Sean Gorman
About four weeks out from the very first Gather Round in 2022, I had the strangest discussion of my professional life.
Working for the AFL and living in Perth, I was part of a conference call with about 20 other colleagues, locked onto the monster TV screen at AFL HQ, to discuss the final details for the AFL’s new extravaganza.
In meetings like this, in the lead-up to marquee games and finals, the agendas need to be tight and discussion economic. The chair of the meeting – let’s call him Lenny – was keeping the meeting to time as we discussed the myriad issues that needed addressing: ticketing, licensing, broadcast, merchandise, Welcomes to Country, media packs, etc.
One of the last items on the agenda was grounds. There were three primary grounds – Adelaide Oval and the Norwood Oblong – and the regional ground of Mount Barker, some 45 minutes from Adelaide. That was when Lenny threw in a curveball.
“OK, Mount Barker,” he said. “Security? Tick. Food and beverage vendor passes? Tick. Ducks? Tick.”
He continued on with the checklist to the ambient and virtual group, but I was still processing the … duck reference?
I spoke up. “Hang on a suffering-succotash-minute! Ducks?”
Lenny paused. He looked frustrated his flow had been stymied, and explained in detail that there were numerous lake systems around the ground at Mount Barker, where ducks and other wild animals thrived. The AFL had a responsibility to provide a ground that was up to scratch as a playing surface, which it had. But with all the mowing and watering of the oval, the new sprouting, grass was too much for the ducks and kangaroos to resist. Like cheap pies at Marvel.
The primary issue was the scat from the fauna making the playing surface an occupational health and safety nightmare. Say, for example, the broken skin of a player’s knee was to meet with the unknown content of duck poo. You don’t need to be Doogie Howser to get the picture. Lenny explained that the AFL had employed a security detail to operate 24-7 in the weeks leading into the Mount Barker game, such was the determination of the local fauna. Jumanji with Sherrins.

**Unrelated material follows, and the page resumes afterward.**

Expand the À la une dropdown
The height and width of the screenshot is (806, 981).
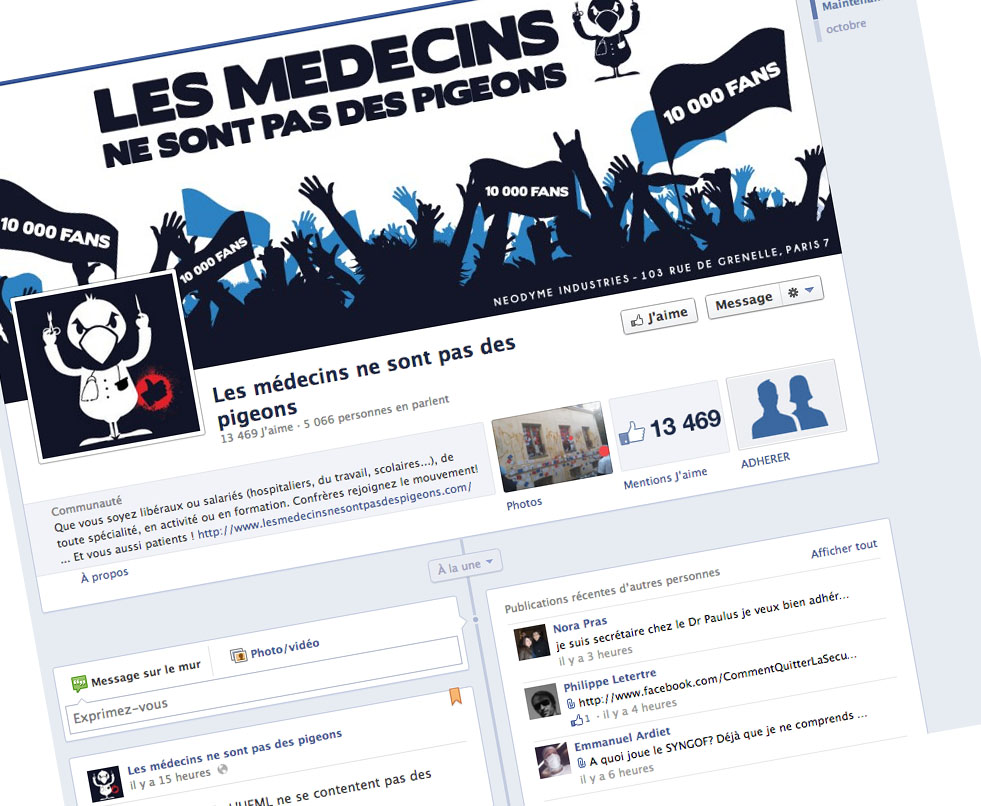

As Gather Round moves into its fourth year, it is timely that we celebrate what it has become. A cornucopian cavalcade of epic, eye-watering proportions. From the South Australian government’s own press release, the total economic windfall from the 2025 Gather Round weekend equated to $113.9 million – making bank on steroids. The AFL’s internal projections were that across the four days of competition in 2025, some 30,000 people would converge on Adelaide each day. The stats washed over me … until the day it took me an hour to get a coffee, and traffic post-game from Adelaide Oval resembled Manhattan gridlock.
The celebration of Gather Round must be tempered to understand specifically what, if anything, Gather Round represents. Originally, it was suggested that Gather Round was the AFL’s answer to the NRL’s Magic Round, intended to take root in Sydney. But South Australian Premier Peter Malinauskas had two things: cash, and the focus and energy of a red cloud kelpie. He won.
At the inaugural Gather Round dinner at Penfolds, no expense was spared. A marquee that had its own postcode, prawn roll thingies, flower arrangements the size of Aaron Sandilands, Guy Sebastian on stage, “Baby Grange” on tap. Who was paying? Nobody cared, including me. The barren years of COVID were giving way to largesse. And this is where it gets lumpy.
In 2026, the world the AFL finds itself in is barely recognisable to that of four years ago.
The Luke Sayers drama feels like it has Netflix special written all over it. The league found itself referred to the Royal Commission into antisemitism for the events of a pre-game tribute to the Bondi terror attack victims. Indigenous playing numbers are down 30 per cent in five years. And the continual cost of living pressures, petrol prices and the federal government’s gambling restrictions all have the potential to conspire, like the ducks, to hurt the AFL.
Which brings us to the question: what is the legacy of Gather Round?
Given the AFL stands for the Australian Football League, when can other states get a lick of the ice cream? If anything, my home state, Western Australia, has the best stadium in the land, and we’ve auditioned with a Dreamtime game, a grand final, a State of Origin clash and an Indigenous All Stars match. When do we get a go at hosting Gather Round?
Where is the AFLW in all of this and what dividend, if any, do football’s poorer siblings receive given the AFL likes to say it is “a game for everyone”?
Is Gather Round just a cynical retort to the NRL and a cash grab? How does the AFL or the South Australian government handle its social licence meaningfully in light of the billion-dollar baby expected to be born out of this in 2026?
The question that needs to be asked is not what the AFL has done, but what can it do, given the love football generates. The money that is made from that love cannot be unrequited.
The old formula of bread and circuses has had its day. Just don’t tell the ducks.